_Document section_:
A contemporary noted: ‘The condition of this town [Lucknow] without any
exaggeration was such that it appeared that on the departure of Jan-I Alam
[as Wajid Ali was fondly known], the life has gone out of the body, and the
body of this town had been left lifeless… there was no street or market and
house which did not wail out the cry of agony in separation of Jan-I Alam.’

There was no doubt in the minds of the people about who was responsible for
the plight of their beloved king. A folk song of the time lamented, ‘*Angrez
Bahadur ain: mulk lain linho*’ – the honourable English came and took the

* *

*B*ut the annexation was not the end of Lucknow’s *ancien* regime. The end
came through an even more tumultuous event, the revolt of 1857. The revolt
in Awadh began with the mutiny of the Lucknow garrison on the evening of 30
May. The mutiny spread swiftly to the cantonments in the districts. In
Lucknow, faced with the destruction, plunder and killings that the sepoys
perpetrated, the British under Henry Lawrence took refuge in the Residency.
Once British authority in the districts of Awadh had collapsed, sepoys from
there began to pour into Lucknow. Taluqdars and their retainers joined
them. The attitude of the taluqdars is best illustrated by what Hanwant
Singh, the Raja of Kalakankar, told Captain Barrow who he had saved from
the wrath of the sepoys. He said:

‘Sahib, your countryman came into this country and drove out our king. You
sent your officers round the districts to examine the titles to the
estates. At one blow you took from me lands which from time immemorial had
been in my family. I submitted. Suddenly misfortune fell upon you. The
people of the land rose against you. You came to me whom you had despoiled.

_Stored data_:

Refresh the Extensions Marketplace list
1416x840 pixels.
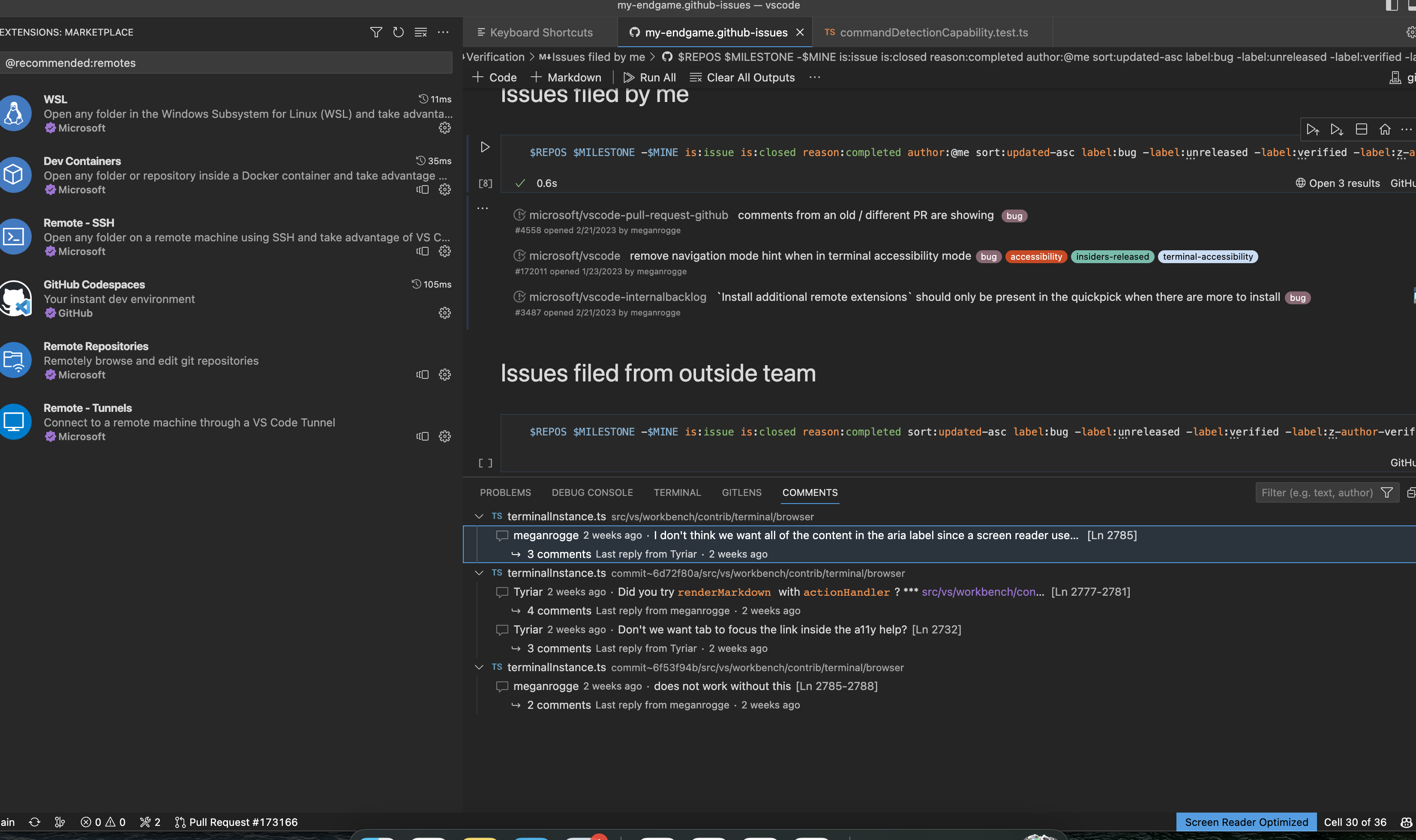pyautogui.click(x=399, y=32)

_Task to complete_: In the Lucknow passage, type out again everything from "There was no doubt" down to "in the Residency.", word for word.

_Result below_:
There was no doubt in the minds of the people about who was responsible for
the plight of their beloved king. A folk song of the time lamented, ‘*Angrez
Bahadur ain: mulk lain linho*’ – the honourable English came and took the

* *

*B*ut the annexation was not the end of Lucknow’s *ancien* regime. The end
came through an even more tumultuous event, the revolt of 1857. The revolt
in Awadh began with the mutiny of the Lucknow garrison on the evening of 30
May. The mutiny spread swiftly to the cantonments in the districts. In
Lucknow, faced with the destruction, plunder and killings that the sepoys
perpetrated, the British under Henry Lawrence took refuge in the Residency.